[Consigne donnée A]
Pour chacune des affirmations suivantes, indique si elle concorde avec le passage sur Auguste Bartholdi en répondant par oui ou par non, puis cite exactement les mots du passage qui tranchent. (i) Auguste Bartholdi est né à Colmar le 2 août 1834. (ii) La famille s'installe à Paris en 1853. (iii) Auguste fréquente l'atelier du peintre Ary Scheffer.

[Passage extrait]
☆ ☆ ☆ ☆

Portrait d'Auguste Bartholdi
Huile sur toile - 93,00 x 73,00 cm.
Dédicacé, S.D.h.d. : « A mon ami Bartholdi – 1886 – Jean Benner »
Auguste Bartholdi (Colmar, 1834 - Paris, 1904)
(Frédéric) Auguste Bartholdi naît à Colmar le 2 août 1834. Son père Jean-Charles Bartholdi (Colmar, 1791 – 1836), conseiller de préfecture, épouse le 3 décembre 1829 Charlotte Beysser, riche héritière de biens fonciers (Ribeauvillé, 1801 – Paris, 1891). Le couple mène une vie mondaine provinciale, fréquentant les notables de Colmar. Le père décède prématurément le 16 août 1836 laissant Charlotte avec deux enfants : Jean-Charles (Colmar, 1830 – Vanves, 1885) et Auguste.
La famille s’établit à Paris en 1843, rue d'Enfer. Les enfants ont peine à s'adapter à la vie de la capitale. Auguste et son frère fréquentent le Lycée Louis Le Grand et l‘atelier du peintre Ary Scheffer (Dordrecht, 1795 – Argenteuil, 1858).
Aux vacances ils rejoignent Colmar et la propriété familiale, 30 rue des Marchands (actuel musée Bartholdi). Les étés se passent à la campagne dans une maison au bord de la Lauch.

☆ ☆ ☆ ☆

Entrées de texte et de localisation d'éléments
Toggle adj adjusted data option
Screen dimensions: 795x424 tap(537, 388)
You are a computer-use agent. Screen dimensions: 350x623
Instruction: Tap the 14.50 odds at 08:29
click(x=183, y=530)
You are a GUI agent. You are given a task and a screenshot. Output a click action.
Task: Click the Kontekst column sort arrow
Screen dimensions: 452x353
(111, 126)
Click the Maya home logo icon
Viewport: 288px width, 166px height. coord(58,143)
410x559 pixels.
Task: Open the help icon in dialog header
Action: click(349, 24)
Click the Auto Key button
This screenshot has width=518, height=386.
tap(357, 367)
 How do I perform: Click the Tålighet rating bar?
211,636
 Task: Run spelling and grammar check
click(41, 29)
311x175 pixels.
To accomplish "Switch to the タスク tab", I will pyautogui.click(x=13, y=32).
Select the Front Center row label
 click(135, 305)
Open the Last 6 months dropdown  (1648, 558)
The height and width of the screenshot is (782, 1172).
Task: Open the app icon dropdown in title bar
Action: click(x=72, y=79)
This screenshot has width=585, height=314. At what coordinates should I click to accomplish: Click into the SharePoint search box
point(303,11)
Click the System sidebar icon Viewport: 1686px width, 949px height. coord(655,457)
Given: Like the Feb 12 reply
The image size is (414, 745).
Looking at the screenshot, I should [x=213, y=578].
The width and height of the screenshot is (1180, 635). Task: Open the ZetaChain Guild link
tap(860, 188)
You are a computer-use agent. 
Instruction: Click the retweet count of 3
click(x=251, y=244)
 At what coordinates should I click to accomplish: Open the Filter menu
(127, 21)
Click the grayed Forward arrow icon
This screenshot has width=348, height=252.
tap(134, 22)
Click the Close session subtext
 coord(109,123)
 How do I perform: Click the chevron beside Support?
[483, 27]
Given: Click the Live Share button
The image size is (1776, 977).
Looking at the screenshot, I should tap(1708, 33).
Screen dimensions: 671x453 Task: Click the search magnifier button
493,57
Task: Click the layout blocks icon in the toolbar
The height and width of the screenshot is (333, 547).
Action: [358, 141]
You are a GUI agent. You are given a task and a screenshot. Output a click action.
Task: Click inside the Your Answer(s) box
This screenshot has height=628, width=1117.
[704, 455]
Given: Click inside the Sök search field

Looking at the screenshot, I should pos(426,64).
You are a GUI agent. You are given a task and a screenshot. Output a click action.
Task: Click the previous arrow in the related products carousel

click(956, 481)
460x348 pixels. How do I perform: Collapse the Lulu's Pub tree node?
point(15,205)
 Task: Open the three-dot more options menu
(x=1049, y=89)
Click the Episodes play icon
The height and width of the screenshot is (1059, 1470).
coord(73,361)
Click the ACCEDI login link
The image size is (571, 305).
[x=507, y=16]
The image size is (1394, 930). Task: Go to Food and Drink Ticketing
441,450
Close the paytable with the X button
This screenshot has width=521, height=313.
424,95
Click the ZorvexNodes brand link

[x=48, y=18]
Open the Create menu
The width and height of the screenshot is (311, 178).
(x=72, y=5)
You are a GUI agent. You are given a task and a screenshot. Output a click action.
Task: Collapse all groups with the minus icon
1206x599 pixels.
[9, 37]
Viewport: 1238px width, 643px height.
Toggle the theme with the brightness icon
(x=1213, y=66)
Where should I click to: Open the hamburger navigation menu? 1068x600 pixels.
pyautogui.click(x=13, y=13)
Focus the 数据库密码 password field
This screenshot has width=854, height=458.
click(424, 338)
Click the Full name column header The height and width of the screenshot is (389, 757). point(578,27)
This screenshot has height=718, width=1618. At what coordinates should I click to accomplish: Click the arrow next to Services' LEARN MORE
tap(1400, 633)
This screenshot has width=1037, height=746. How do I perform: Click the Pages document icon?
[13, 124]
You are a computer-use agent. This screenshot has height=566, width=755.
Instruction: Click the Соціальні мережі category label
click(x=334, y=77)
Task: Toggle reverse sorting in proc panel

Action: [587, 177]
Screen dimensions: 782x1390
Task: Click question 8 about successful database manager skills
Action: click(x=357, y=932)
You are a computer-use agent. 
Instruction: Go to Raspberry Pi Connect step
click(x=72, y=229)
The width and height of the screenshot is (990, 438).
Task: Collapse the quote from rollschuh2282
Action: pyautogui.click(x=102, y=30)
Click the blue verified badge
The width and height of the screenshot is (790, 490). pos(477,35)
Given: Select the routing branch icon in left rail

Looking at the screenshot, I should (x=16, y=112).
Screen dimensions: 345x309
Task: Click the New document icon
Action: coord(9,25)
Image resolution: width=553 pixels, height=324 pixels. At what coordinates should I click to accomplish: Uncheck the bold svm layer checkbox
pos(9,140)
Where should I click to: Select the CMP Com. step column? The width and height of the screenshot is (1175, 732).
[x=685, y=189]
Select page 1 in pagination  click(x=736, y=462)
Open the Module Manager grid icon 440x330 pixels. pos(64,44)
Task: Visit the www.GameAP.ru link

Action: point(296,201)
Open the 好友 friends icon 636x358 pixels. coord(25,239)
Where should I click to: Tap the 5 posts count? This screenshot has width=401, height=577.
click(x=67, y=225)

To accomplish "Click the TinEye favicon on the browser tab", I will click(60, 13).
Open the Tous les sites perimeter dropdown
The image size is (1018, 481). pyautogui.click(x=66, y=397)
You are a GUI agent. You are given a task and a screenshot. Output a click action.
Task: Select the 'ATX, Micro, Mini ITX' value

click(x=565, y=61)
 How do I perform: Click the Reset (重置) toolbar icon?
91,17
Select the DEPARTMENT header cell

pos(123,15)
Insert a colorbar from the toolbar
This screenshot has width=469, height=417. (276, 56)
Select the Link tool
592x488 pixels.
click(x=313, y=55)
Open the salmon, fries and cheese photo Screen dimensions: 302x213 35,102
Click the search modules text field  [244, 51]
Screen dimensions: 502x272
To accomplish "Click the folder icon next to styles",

☆ ☆ ☆ ☆

[Consigne donnée B]
Dispose sous forme de liste numérotée les lignes de données allant de celle qui contient « Open the 好友 » jusqu'à la fin de ces lignes, bornes comprises. Omets les lignes vides.

[Réponse rédigée A]
(i) Oui : « naît à Colmar le 2 août 1834 ».
(ii) Non : « La famille s’établit à Paris en 1843 ».
(iii) Oui : « Auguste et son frère fréquentent le Lycée Louis Le Grand et l‘atelier du peintre Ary Scheffer ».

[Réponse rédigée B]
1. Open the 好友 friends icon 636x358 pixels. coord(25,239)
2. Where should I click to: Tap the 5 posts count? This screenshot has width=401, height=577.
3. click(x=67, y=225)
4. To accomplish "Click the TinEye favicon on the browser tab", I will click(60, 13).
5. Open the Tous les sites perimeter dropdown
6. The image size is (1018, 481). pyautogui.click(x=66, y=397)
7. You are a GUI agent. You are given a task and a screenshot. Output a click action.
8. Task: Select the 'ATX, Micro, Mini ITX' value
9. click(x=565, y=61)
10.  How do I perform: Click the Reset (重置) toolbar icon?
11. 91,17
12. Select the DEPARTMENT header cell
13. pos(123,15)
14. Insert a colorbar from the toolbar
15. This screenshot has width=469, height=417. (276, 56)
16. Select the Link tool
17. 592x488 pixels.
18. click(x=313, y=55)
19. Open the salmon, fries and cheese photo Screen dimensions: 302x213 35,102
20. Click the search modules text field  [244, 51]
21. Screen dimensions: 502x272
22. To accomplish "Click the folder icon next to styles",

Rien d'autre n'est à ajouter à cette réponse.